Like my cousin for instance: he is under the impression that riding a bike is embarrassing. He’ll drive a death-trap-jalopy-with-expired-tags-and-incontrollable-exhaust-problems (which landed him in the eslammer), but he can’t be seen riding a bike because somehow that diminishes his manhood. WTF? Apparently it is very uncool to ride a bike to places in Miami, which I find curious ‘cause I just read an article that stated that Miami is one of the listed “bike-friendly” cities in the country. How is riding a bike worse than driving a jalopy? And what exactly is “manhood” to him I wonder. Isn’t manhood the capability of handling your own business honorably to the best of your abilities? Isn’t it respecting others as you’d like to be respected? What do I know though, I don’t have a penis- remember? Some of the hottest dudes I’ve ever seen are avid bike-riders, riding to work, errands and stuff. And part of the “hotness” isn’t only the fact that they are usually in much better physical shape than your average car-driving dude (jalopy or newest released vehicle), but their seemingly relaxed outlook on Life, from the relaxed clothes to the attitude. Maybe I’ve just met the really cool guys that bike.
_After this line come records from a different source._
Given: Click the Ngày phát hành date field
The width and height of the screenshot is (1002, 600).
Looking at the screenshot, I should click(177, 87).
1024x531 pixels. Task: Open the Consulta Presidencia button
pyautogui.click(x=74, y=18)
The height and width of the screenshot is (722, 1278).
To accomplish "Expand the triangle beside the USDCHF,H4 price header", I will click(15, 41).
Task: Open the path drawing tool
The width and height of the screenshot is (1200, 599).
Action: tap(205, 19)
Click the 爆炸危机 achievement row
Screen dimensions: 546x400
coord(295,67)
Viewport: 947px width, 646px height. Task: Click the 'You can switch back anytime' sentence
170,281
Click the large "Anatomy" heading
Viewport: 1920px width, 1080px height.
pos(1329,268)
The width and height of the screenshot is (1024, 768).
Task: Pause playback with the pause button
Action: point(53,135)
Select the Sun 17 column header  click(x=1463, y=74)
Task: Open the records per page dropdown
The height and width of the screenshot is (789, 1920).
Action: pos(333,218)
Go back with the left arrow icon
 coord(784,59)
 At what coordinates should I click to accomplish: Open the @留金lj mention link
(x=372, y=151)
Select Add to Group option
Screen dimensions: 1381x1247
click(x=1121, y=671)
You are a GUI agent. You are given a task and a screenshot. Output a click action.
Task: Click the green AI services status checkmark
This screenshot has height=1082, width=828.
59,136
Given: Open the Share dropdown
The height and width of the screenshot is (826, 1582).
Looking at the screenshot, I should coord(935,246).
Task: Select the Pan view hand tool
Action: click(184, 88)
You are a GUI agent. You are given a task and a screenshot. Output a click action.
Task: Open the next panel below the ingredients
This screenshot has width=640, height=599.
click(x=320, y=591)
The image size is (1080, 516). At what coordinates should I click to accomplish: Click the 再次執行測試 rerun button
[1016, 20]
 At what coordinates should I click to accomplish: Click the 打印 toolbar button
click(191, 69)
Like dressing for the office- in Atlanta the big-whigs do not allow anything less than “business casual” when it comes to dress policy (according to their Memos)- and business casual varies just a little bit based on the various outfit chosen by the the little people running around there. Countless times the big-whigs have sent out highly urgent memos; which are heeded for about a week after their distribution date; detailing what ladies can and cannot wear to work. Still some “ladies” insist on wearing their “club shoes” up into the Bank, and others insist on sporting their house-shoes while at the Bank- one in particular used to just go around barefoot. Ewwwwh. Noone wants to see your freaky-ass toe ring and irisdescent purple toe-paint. Please! Can’t we instate a closed-toe shoe policy in here? I mean, already it's forbidden for people to wear tank-tops, isn’t forbidding open toe shoes and sandals the next obvious move? Does it really matter what people wear in the end though? Does a suit make you a better banker? Full disclosure: I do have a soft spot for a man in an immaculate suit, down to the cufflinks and the buffed shoes- NO tassels though- ever. But realistically speaking, it seems- and again feeding my own misconceptions- that a guy that needs that much time simply to cover his nakedness EVERY morning would just be- not my type at the end of the day.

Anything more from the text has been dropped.